■ What is expected
Skip the pictures. Transcribe exactly the lines from the line containing "This screenshot has width=733, height=1207." to the end of the listing.

■ Source data

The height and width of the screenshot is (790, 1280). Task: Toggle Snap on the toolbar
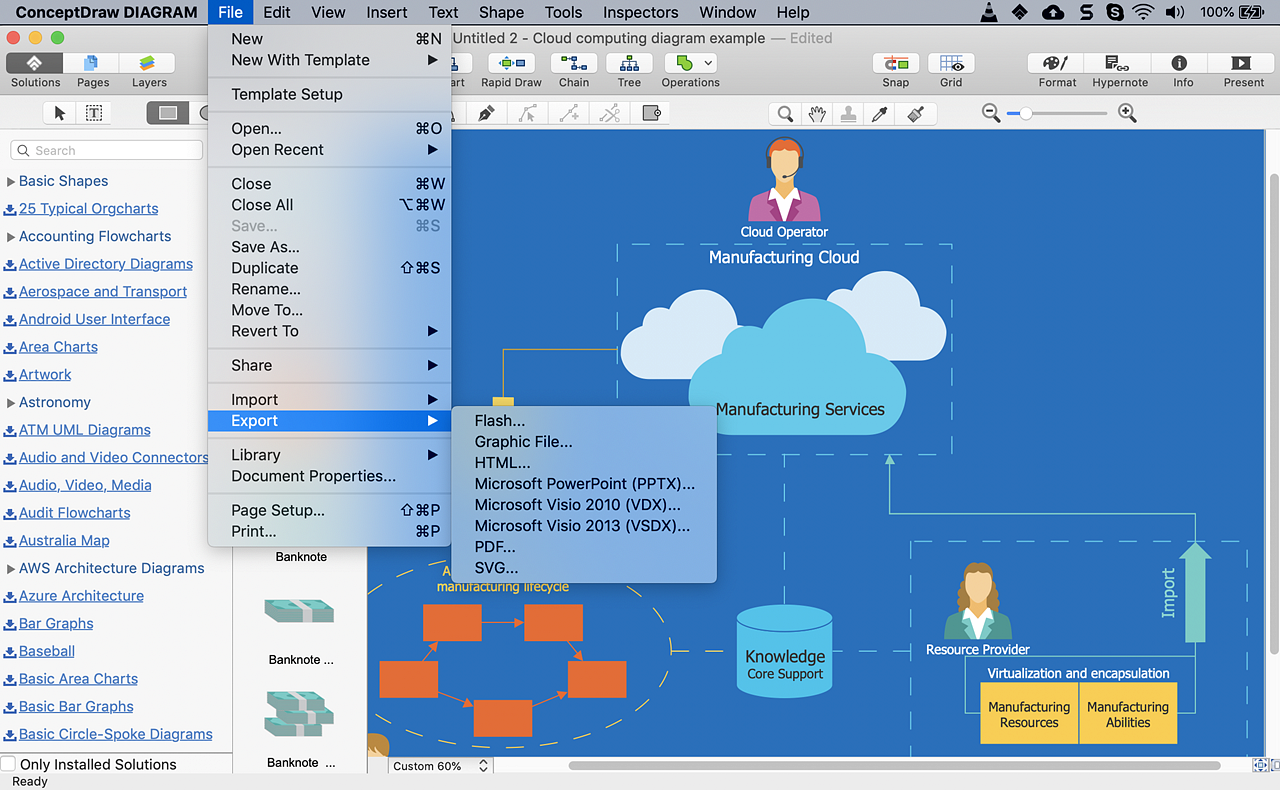tap(895, 64)
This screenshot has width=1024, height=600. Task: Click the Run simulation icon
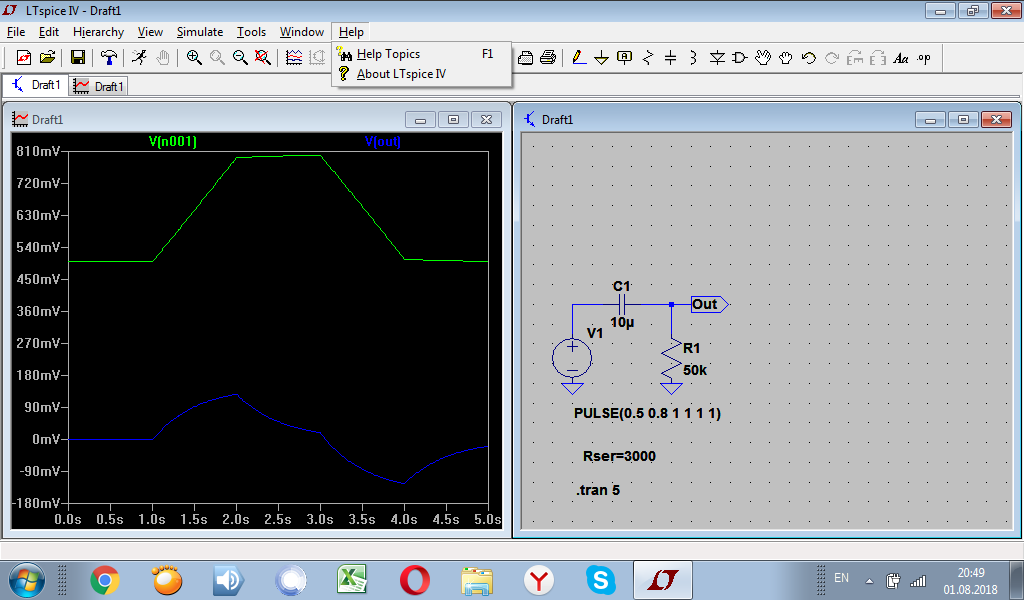pyautogui.click(x=140, y=58)
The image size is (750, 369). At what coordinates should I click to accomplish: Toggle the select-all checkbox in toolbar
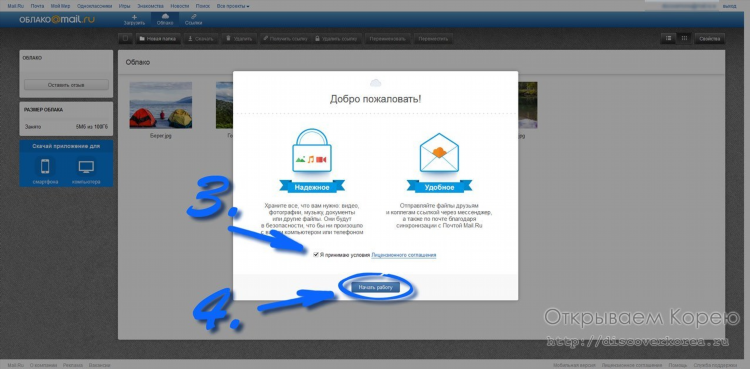pos(125,39)
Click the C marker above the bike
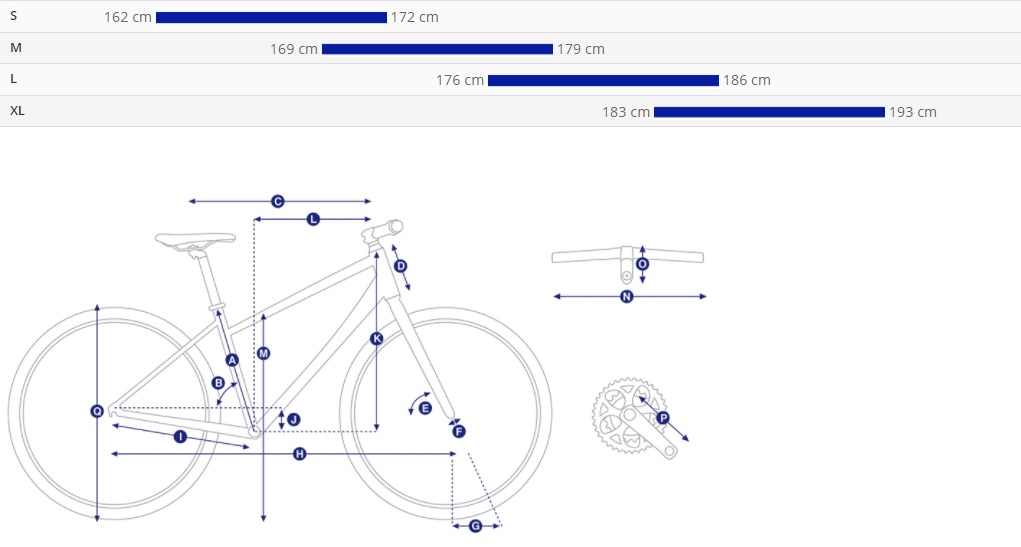 tap(277, 201)
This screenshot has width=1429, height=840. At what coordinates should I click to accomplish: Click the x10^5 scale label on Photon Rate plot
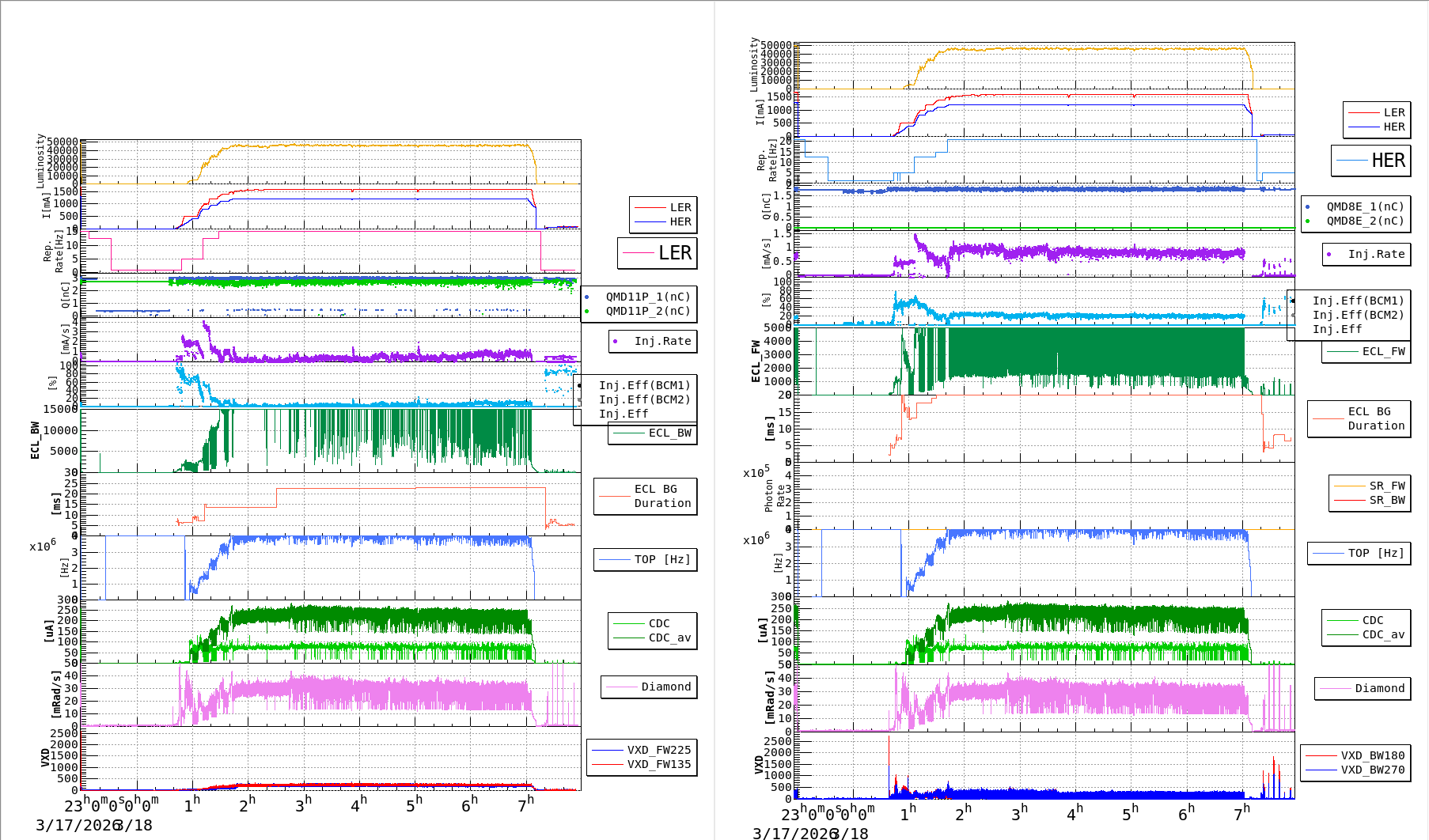[x=756, y=473]
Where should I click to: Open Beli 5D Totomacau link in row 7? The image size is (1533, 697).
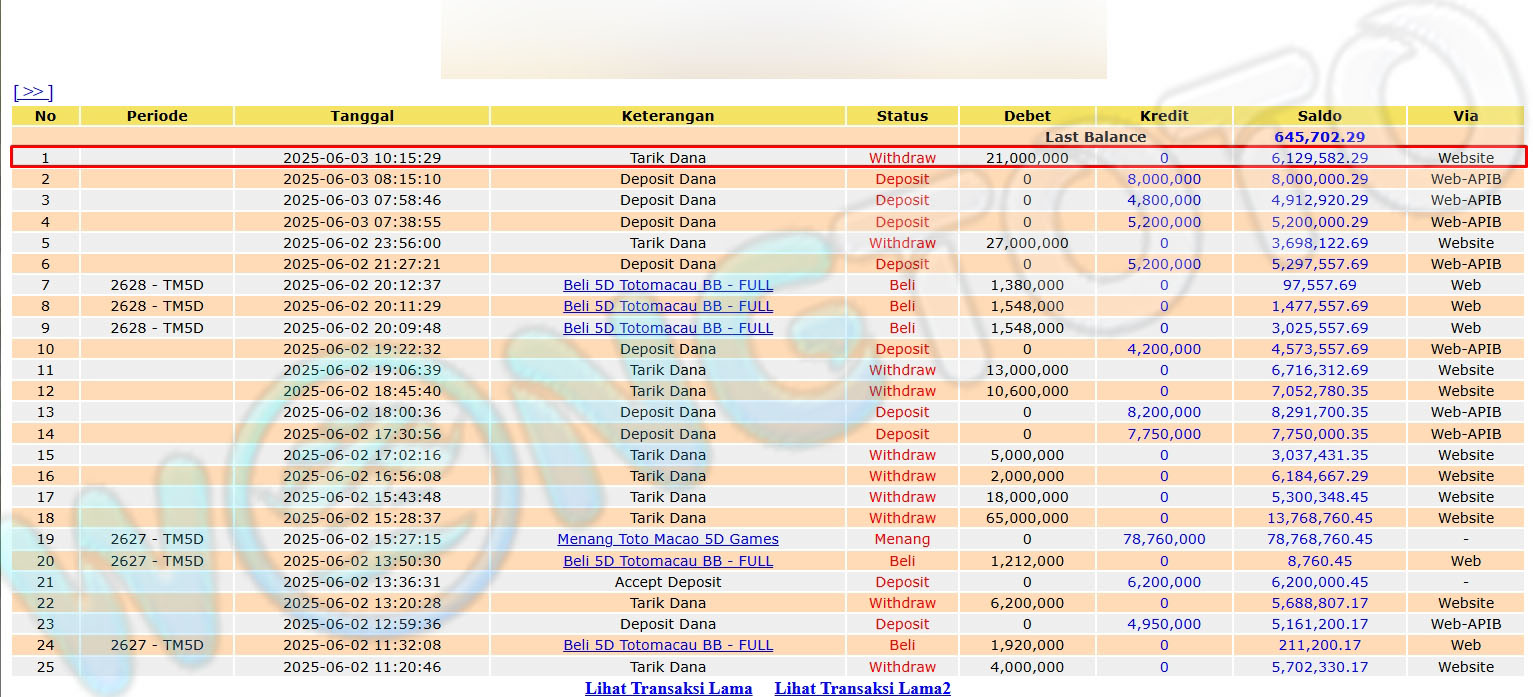pyautogui.click(x=668, y=285)
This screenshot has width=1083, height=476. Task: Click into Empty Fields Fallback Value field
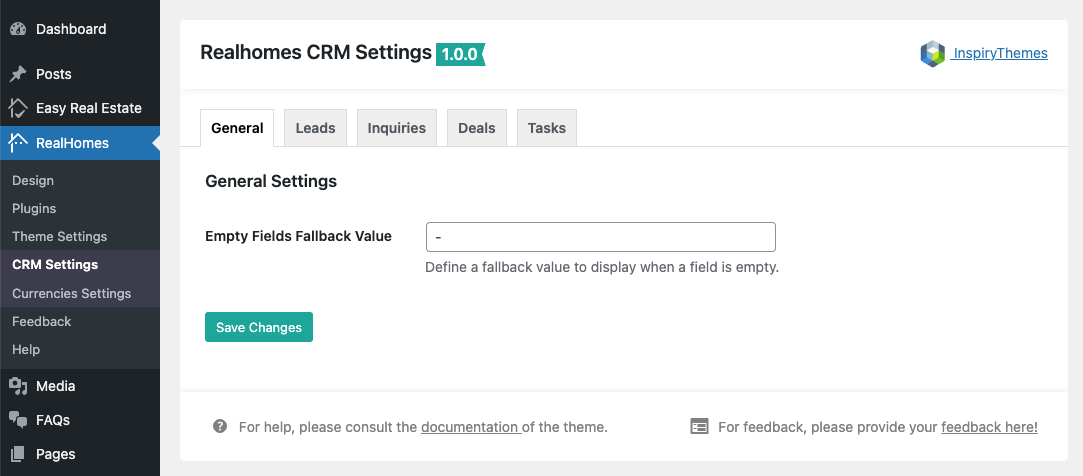click(600, 237)
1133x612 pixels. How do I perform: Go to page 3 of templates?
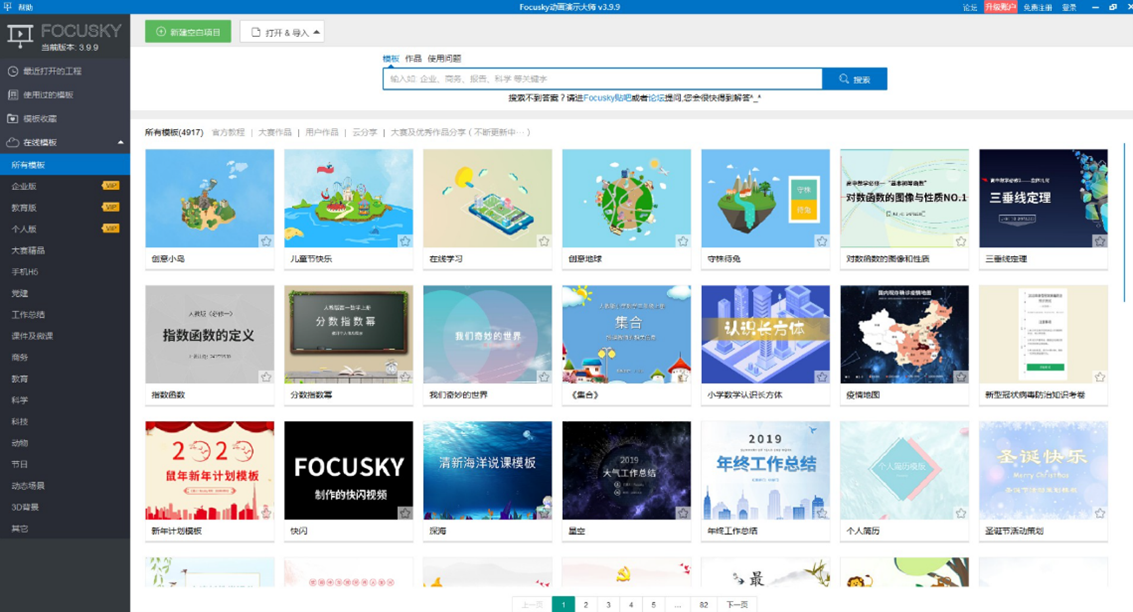point(607,604)
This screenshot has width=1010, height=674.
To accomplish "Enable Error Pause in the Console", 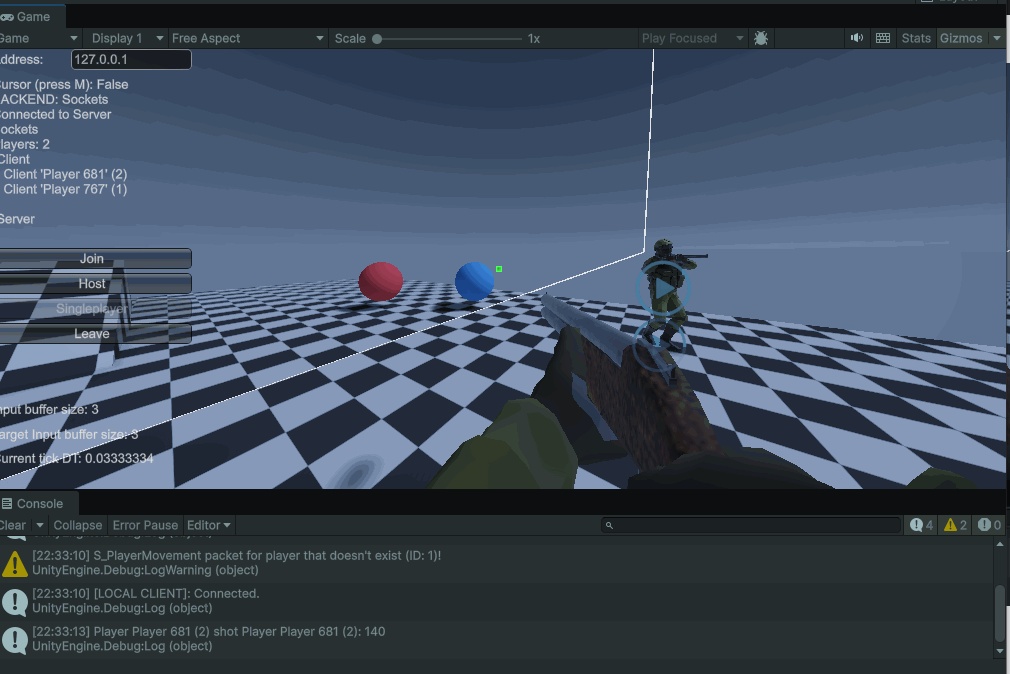I will [144, 525].
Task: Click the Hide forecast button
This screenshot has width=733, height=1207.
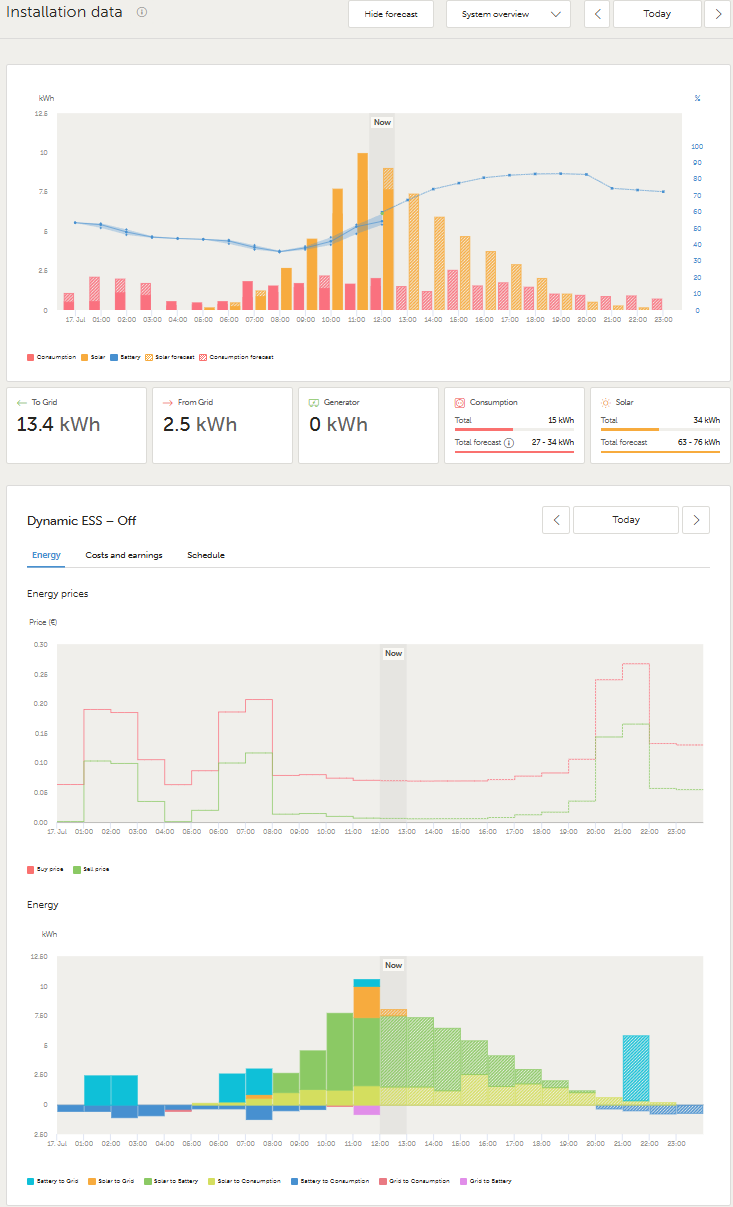Action: (x=390, y=14)
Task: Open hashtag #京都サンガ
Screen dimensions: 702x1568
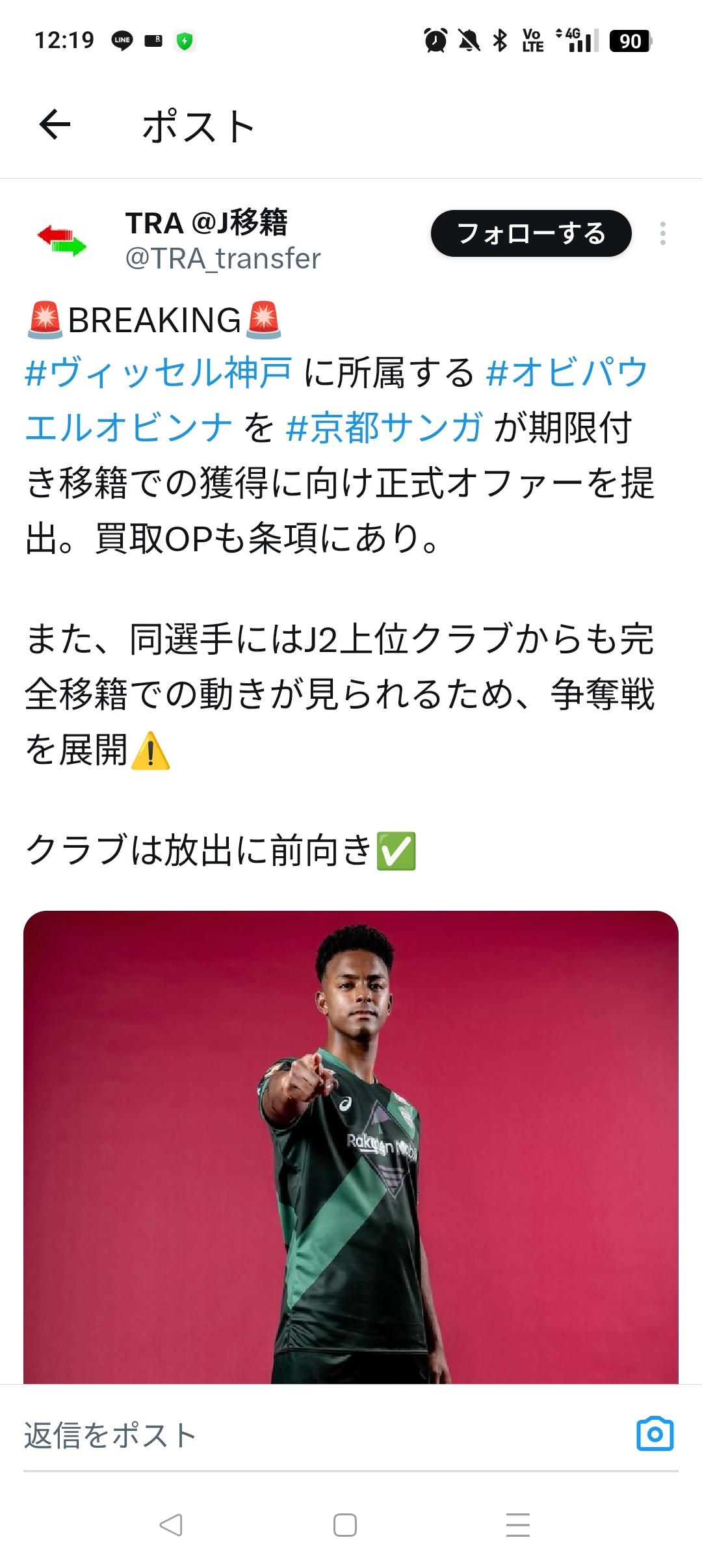Action: (385, 428)
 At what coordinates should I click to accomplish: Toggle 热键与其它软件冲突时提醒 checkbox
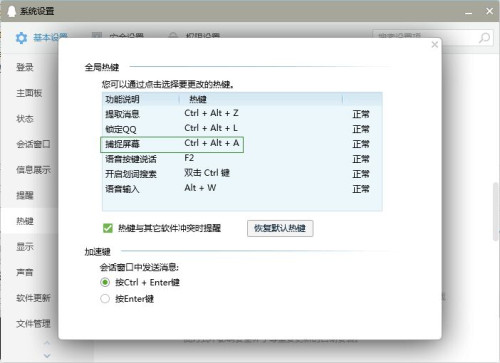[x=108, y=228]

■ Solution for this task
This screenshot has width=733, height=1207.
Action: (x=390, y=14)
Task: Open hashtag #京都サンガ
Screen dimensions: 702x1568
Action: (385, 428)
 At what coordinates should I click to accomplish: Toggle 热键与其它软件冲突时提醒 checkbox
[x=108, y=228]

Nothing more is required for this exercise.